Well, here I am making a Great Books post on Saturday after expressing high hopes last week that I’d be back onto a Monday schedule. The demands of a new semester (including breaking in a new professor in my department) and getting my children’s homeschool schedule back on track proved too much for me. The best laid plans . . .
Here are the readings for the coming week:
- The Pickwick Papers by Charles Dickens, Chapters 43-48 (GGB Vol. 2)*
- The Metaphysics of Aristotle, Book IV (GBWW Vol. 7, pp. 522-532)
- Democracy in America by Alexis de Tocqueville, Volume II, Part Two, Chapters 10-20 (GBWW Vol. 44, pp. 285-300)
- “The Diamond as Big as the Ritz” by F. Scott Fitzgerald (GGB Vol. 3, pp. 397-431)
- The Almagest of Ptolemy, Book VIII (GBWW Vol. 15, pp. 247-269)
- Novum Organum by Francis Bacon, Book Two, Parts 1-26 (GBWW Vol. 28, pp. 137-157)
*Seven chapters from The Pickwick Papers are excerpted in the GGB series. I’ve elected to read the entire novel and have listed page numbers from Volume 2 of GGB when I reach excerpted chapters. Chapter 34 was the last excerpted chapter, so from now until the end of the book I won’t be listing page numbers.
Here are some observations from last week’s readings:
- The Pickwick Papers by Charles Dickens, Chapters 43-48: I can hardly imagine a more satisfying ending to Pickwick’s stay in debtor’s prison than to see the plaintiff in the malicious suit against him being hoisted on her own petard and to see him come out of the episode smelling like roses. This was after Sam’s hilarious contrivance to get arrested for debt as well so he could be by Pickwick’s side throughout the ordeal.
- The Metaphysics of Aristotle, Book III: Aristotle begins this section by saying, in effect, “We must address fourteen questions before we can know what we’re talking about here.” Then he spends the rest of the book elaborating the questions, but not trying to answer them. On the one hand, I’m very impressed with the discipline required to be as precise in possible in asking the questions. On the other hand, I’m frustrated that there’s no attempt to figure out any answers yet!

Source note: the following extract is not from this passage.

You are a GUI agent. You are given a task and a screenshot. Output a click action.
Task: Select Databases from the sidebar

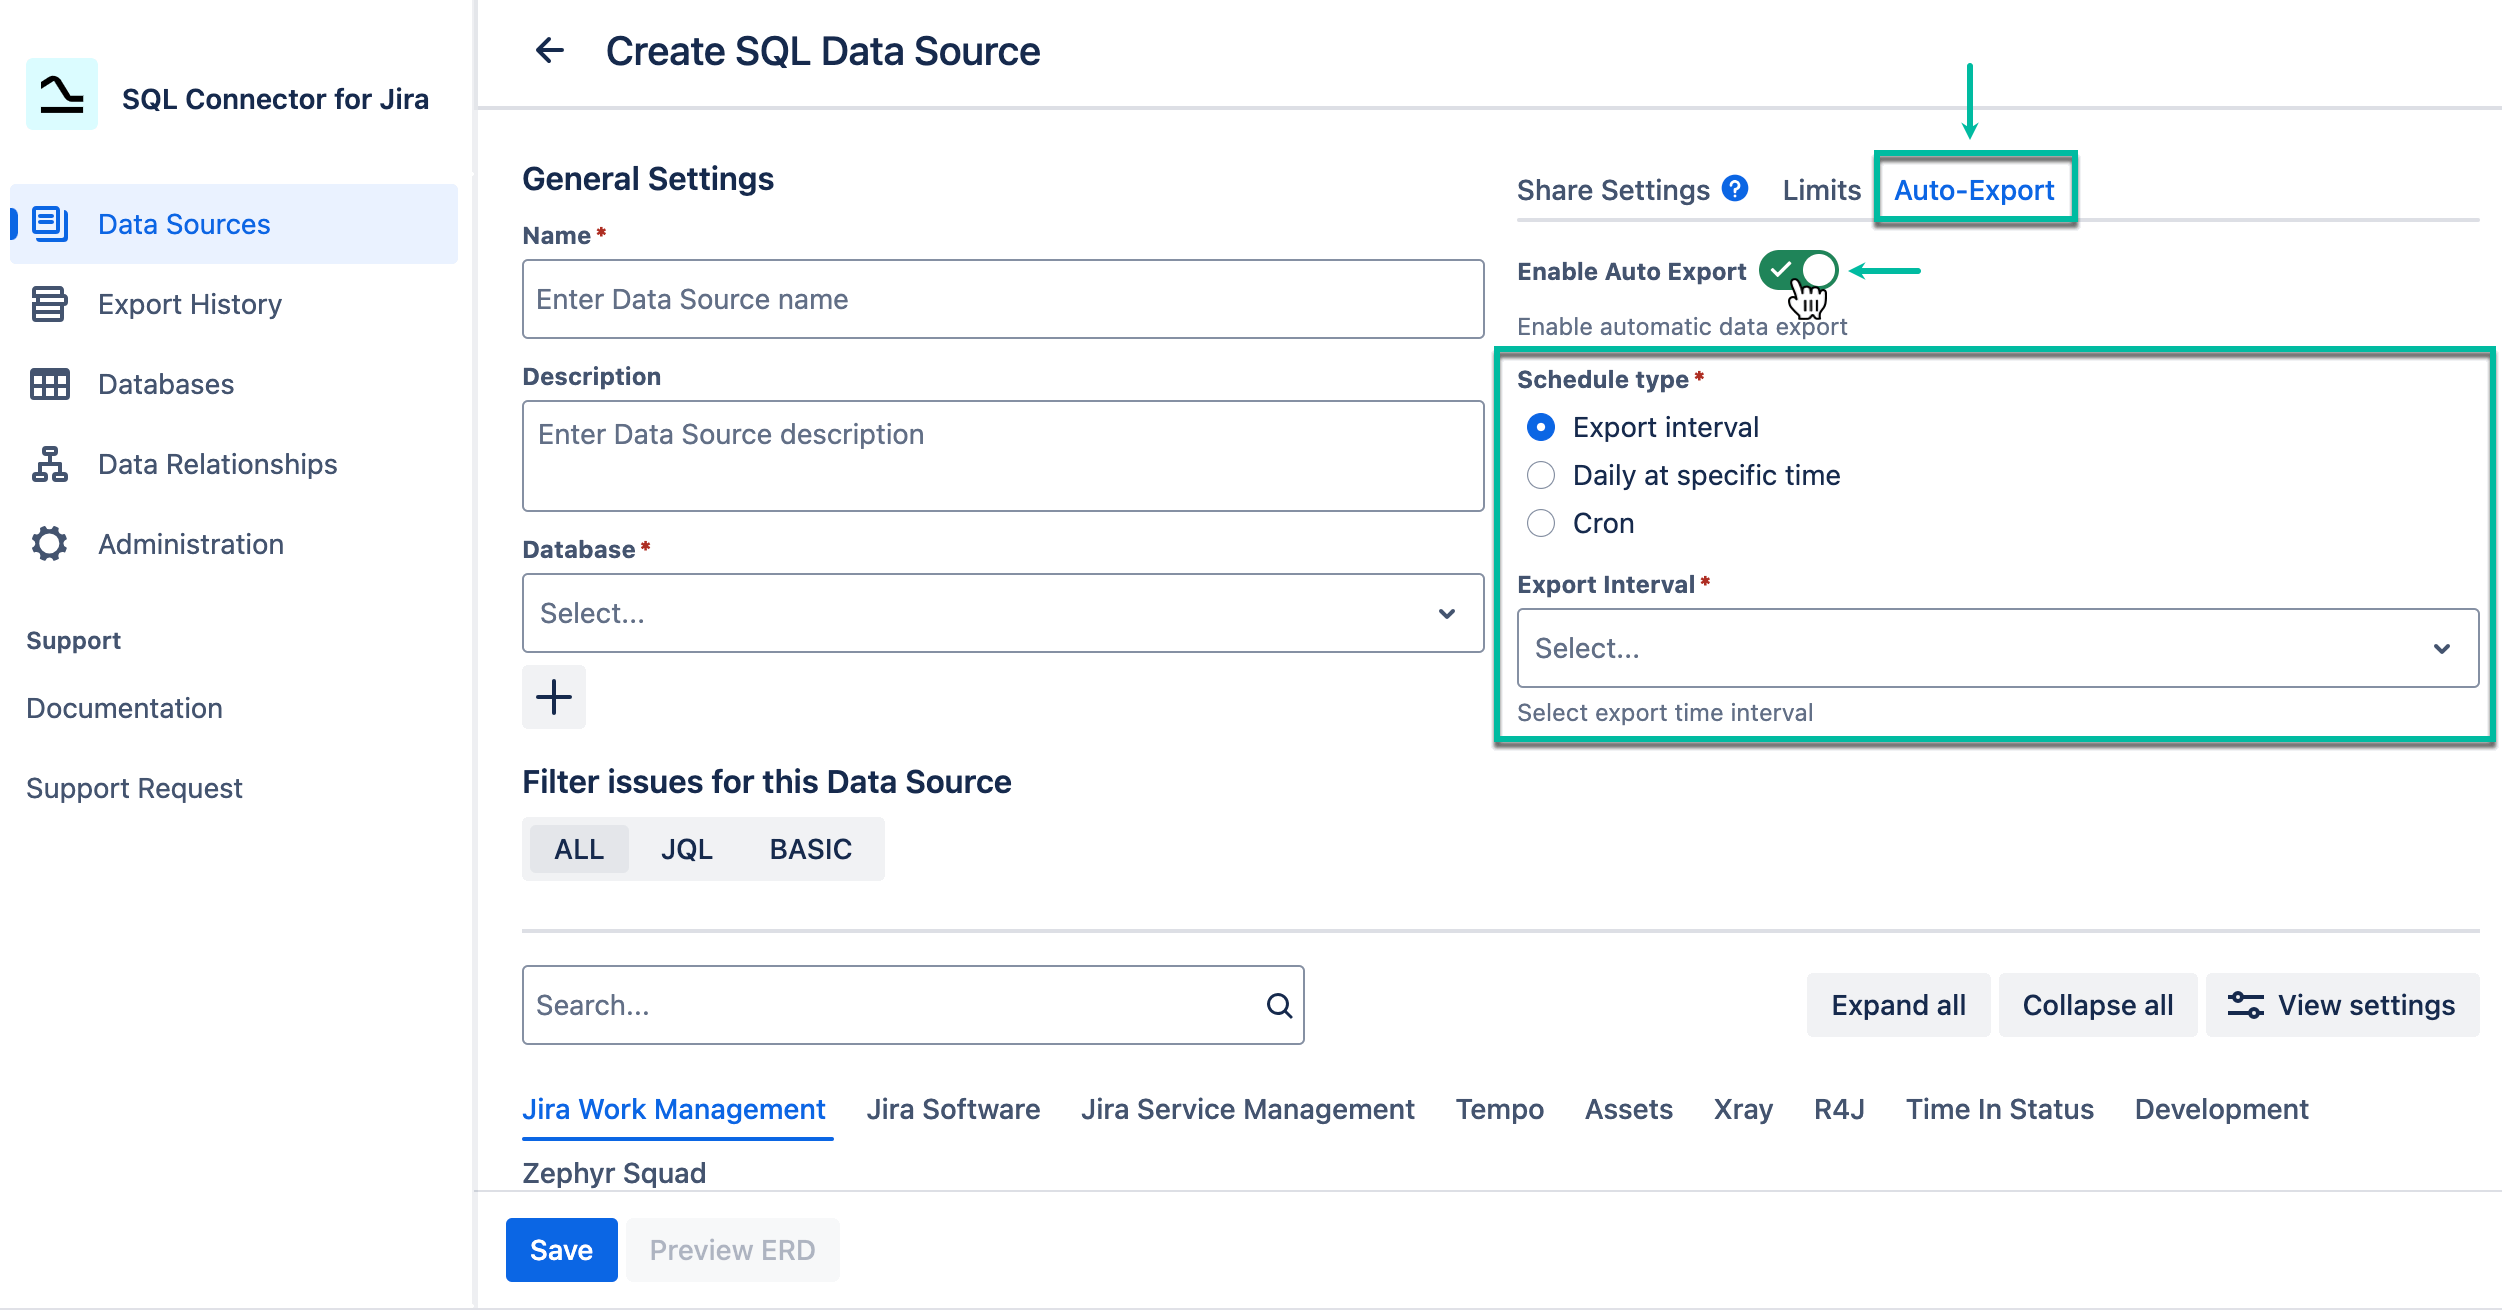point(166,384)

- Democracy in America by Alexis de Tocqueville, Volume II, Part Two, Ch. 1-9: This section is another in which stimulating observations and reflections occur frequently. I paid particularly close attention to the chapters on voluntary associations because I have a new doctoral student considering a dissertation topic on the subject. The assertion that liberty is the only cure for the ills of equality demands close consideration, as does the warning that democratic peoples prefer equality in slavery to inequality in freedom. Yikes!
- “A Defence of Poetry” by Percy Shelley: “Poets are the unacknowledged legislators of the world.” That’s a bold claim. Of course, Shelley is defining “poet” so broadly here (as practically anyone with great imagination or the spirit of discovery) that the conclusion logically follows from his premises. I liked the historical treatment of poetry and the observations on great authors of the past.
- The Almagest of Ptolemy, Book VII: We’re finally through the sections of the treatise dealing with the moon. This book begins a consideration of the stars. Ptolemy argues that the stars are fixed in relation to each other; for evidence he compares his own observations to those of Hipparchus, who wrote centuries before him. There follows a detailed table of the relative position of every star in all the major constellations. (I trust my fellow readers will forgive me if I merely skimmed that part.)
- Novum Organum by Francis Bacon, Book I: After reading this section, I’m convinced I need to add at least one excerpt from it to my freshmen’s reading list. I hadn’t read this work since graduate school, but the section on the “four idols” seems so obviously to lend itself to getting class discussions started that I’m surprised it hadn’t occurred to me before now. It’s noteworthy how Bacon criticizes not only the Aristotelians, but also other empiricists who don’t proceed in their experimentation exactly how he thinks they should.
As I write this, my three-year-old son is kicking and screaming in the hallway outside my office because he doesn’t like the video I’ve allowed his brothers (ages five and one) to watch for the next 30 minutes. I’ve already gotten up to deal with him three or four times as I’ve been writing this post. Doing this project as a father of five young sons presents certain challenges! I’m sure you face challenges of your own if you have a goal of becoming more familiar with the classics; there will always seem to be something more urgent calling for your attention. But as C.S. Lewis wrote, there’s never a perfect time to start this kind of education, so just start now if you haven’t already!